With consumer prices rising at their fastest pace in more than two years, the government is releasing stockpiles of pork and sugar into the market in a bid to tackle double-digit food price rises.

Pork is China's staple meat and prices are closely watched.

This is one of a number of direct intervention measures being introduced as the country ups the fight against inflation.

They follow a surge in the Consumer Price Index last month.

Releasing sugar and frozen pork stocks will help "stabilize prices," said Commerce Ministry spokesman Yao Jian at a regular briefing yesterday.

Yao said the government is also taking steps to increase vegetable production.

Meanwhile, the National Development and Reform Commission, the country's top planning agency, is preparing to take "administrative measures" with other ministries to curb price rises directly, according to the China Securities Journal yesterday.

Possible steps include price controls, subsidies for shoppers and a crackdown on hoarding.

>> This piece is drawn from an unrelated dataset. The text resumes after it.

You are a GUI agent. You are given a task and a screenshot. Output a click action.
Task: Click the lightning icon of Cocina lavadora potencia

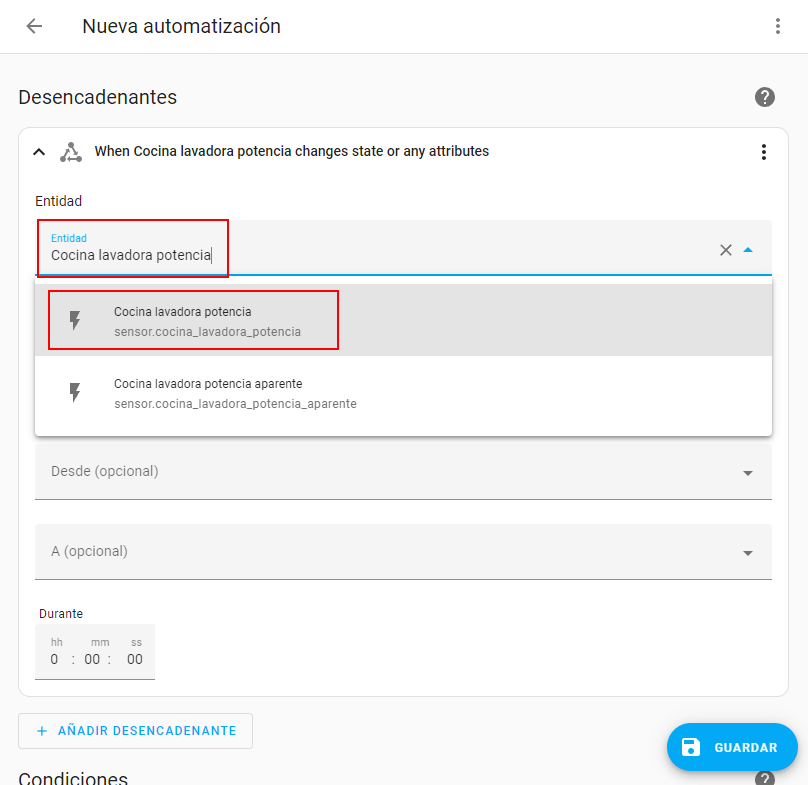tap(75, 321)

City mayors may be made responsible for supervising the price of a basket of items, and people found speculating on corn or cotton will be punished severely.

Such direct intervention marks an escalation of government efforts to tame inflation.

"Policies are being considered to contain the momentum of price increases," the newspaper quoted an anonymous source as saying.

Last week, China announced a rise in the reserve requirement ratio - the money that banks must put aside - by 50 basis points to a record 18 percent.

Interest rates for both deposit and lending were lifted last month as part of the monetary efforts to curb inflation.

The CPI, the main gauge of inflation, rose at the fastest pace in 25 months of 4.4 percent in October.

The government has set a target of keeping inflation below 3 percent for the year. But with little time left in 2010 to check the trajectory of rocketing consumer prices, it is already mission impossible.

Zhang Ping, head of the National Development and Reform Commission, admitted last week that China may miss its 3 percent goal.

China's consumer prices jumped 3 percent year-on-year in the first 10 months, powered by rising food costs. And it has grown into an all-around inflation in recent months when the non-food sector reported faster price increases, too.

Natural disasters in China were once blamed for price surges. But now excessive liquidity on the market and other countries' easing policies are cited as factors.

Zhou Xiaochuan, governor of China's central bank, said yesterday that China's economy is growing in line with the government's road map, but price rises are a concern.